Designing of DNA Vaccine Based on a Secretory Form of Major Capsid Protein of Human Papillomavirus Type 18

Somayeh Shokri; Shahab Mahmoudvand; Manoochehr Makvandi; Reza Taherkhani; Mohammad Rashno; Farid Azizi; Kambiz Ahmadi Angali; Mohammad Ali Foroughi

doi:10.18502/ijaai.v20i5.7403

Somayeh Shokri Infectious and Tropical Disease Research Center, Health Research Institute, Ahvaz Jundishapur University of Medical Sciences, Ahvaz, Iran
Shahab Mahmoudvand Infectious and Tropical Disease Research Center, Health Research Institute, Ahvaz Jundishapur University of Medical Sciences, Ahvaz, Iran
Manoochehr Makvandi Infectious and Tropical Disease Research Center, Health Research Institute, Ahvaz Jundishapur University of Medical Sciences, Ahvaz, Iran
Reza Taherkhani Department of Virology, School of Medicine, Bushehr University of Medical Sciences, Bushehr, Iran
Mohammad Rashno Department of Immunology, Medicine Faculty, Cellular and Molecular Research Center, Ahvaz Jundishapur University of Medical Sciences, Ahvaz, Iran
Farid Azizi Department of Virology, School of Medicine, Hamadan University of Medical Sciences, Hamadan, Iran
Kambiz Ahmadi Angali Department of Biostatistics, School of Health, Ahvaz Jundishapur University of Medical Sciences, Ahvaz, Iran
Mohammad Ali Foroughi Department of Pathobiology, Section Biotechnology, Faculty of Veterinary Medicine, Ferdowsi University of Mashhad, Mashhad Iran

DOI: https://doi.org/10.18502/ijaai.v20i5.7403

Keywords: Alphapapillomaviruses; DNA vaccines; Indirect fluorescent antibody technique; Polymerase chain reaction; Uterine cervical neoplasms; Western blotting

Abstract

More than 99% of cervical cancers are associated with human papillomaviruses (HPVs) worldwide. Current HPV vaccines are safe, highly immunogenic, with effective immunity against specific HPV types. However, DNA vaccines are a new appealing platform which can be considered for designing the HPV vaccines. This study aimed to construct a recombinant eukaryotic expression plasmid containing L1 of HPV-18, tissue plasminogen activators (tPA), and pan HLA DR-binding epitope (PADRE) genes into the pVAX1 vector.
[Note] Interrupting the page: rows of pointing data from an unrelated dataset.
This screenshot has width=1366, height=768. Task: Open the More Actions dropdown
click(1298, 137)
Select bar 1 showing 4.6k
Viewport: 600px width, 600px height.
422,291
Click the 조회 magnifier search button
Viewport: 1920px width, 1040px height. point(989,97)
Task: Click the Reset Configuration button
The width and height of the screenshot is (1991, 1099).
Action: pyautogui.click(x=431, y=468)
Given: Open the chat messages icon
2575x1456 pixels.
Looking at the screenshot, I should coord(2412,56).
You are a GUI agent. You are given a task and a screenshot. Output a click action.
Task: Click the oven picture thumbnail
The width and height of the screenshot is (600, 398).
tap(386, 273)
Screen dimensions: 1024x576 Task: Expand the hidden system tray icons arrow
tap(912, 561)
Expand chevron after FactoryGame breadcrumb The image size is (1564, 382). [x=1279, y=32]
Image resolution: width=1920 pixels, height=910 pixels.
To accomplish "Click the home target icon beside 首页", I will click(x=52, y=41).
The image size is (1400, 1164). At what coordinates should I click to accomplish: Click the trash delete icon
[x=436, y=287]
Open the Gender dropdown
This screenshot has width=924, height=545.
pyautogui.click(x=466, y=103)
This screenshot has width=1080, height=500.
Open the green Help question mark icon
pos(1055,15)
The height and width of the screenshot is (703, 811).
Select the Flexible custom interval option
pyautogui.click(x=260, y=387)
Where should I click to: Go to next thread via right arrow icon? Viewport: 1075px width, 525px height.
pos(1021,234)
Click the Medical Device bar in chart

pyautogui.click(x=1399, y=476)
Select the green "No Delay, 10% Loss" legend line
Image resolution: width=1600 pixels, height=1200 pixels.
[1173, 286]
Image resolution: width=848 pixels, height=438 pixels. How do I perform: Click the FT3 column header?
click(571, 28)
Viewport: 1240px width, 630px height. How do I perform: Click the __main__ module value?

The L1, tPA, and PADRE genes were amplified in a thermocycler. The polymerase chain reaction (PCR) products were cloned and insertion of the genes was confirmed using colony PCR, restriction enzymes analysis, and sequencing methods. Indirect immunofluorescence, RT-PCR, and western blot assays were applied to identify the target gene in HEK-293 cells. Total IgG and its isotypes in immunized mice were measured by enzyme-linked immunosorbent assay technique.

Western blot analysis showed a protein band of about 67.5 kDa in supernatant and cell lysate of transfected cells. The results of mice immunization with different constructs (group 1: the pVAX-L1, group 2: pVAX-tPA-PADRE-L1, group 3: pVAX1, and group 4: PBS as controls) indicated that the pVAX1-tPA-PADRE-L1 construct induced a significantly higher level of total IgG than pVAX1-L1 (p=0.003).

In conclusion, pVAX1-tPA-PADRE-L1 recombinant plasmid is a highly immunogenic construct and suggests as a promising candidate for vaccine development against HPV type 18 in low-middle-income countries.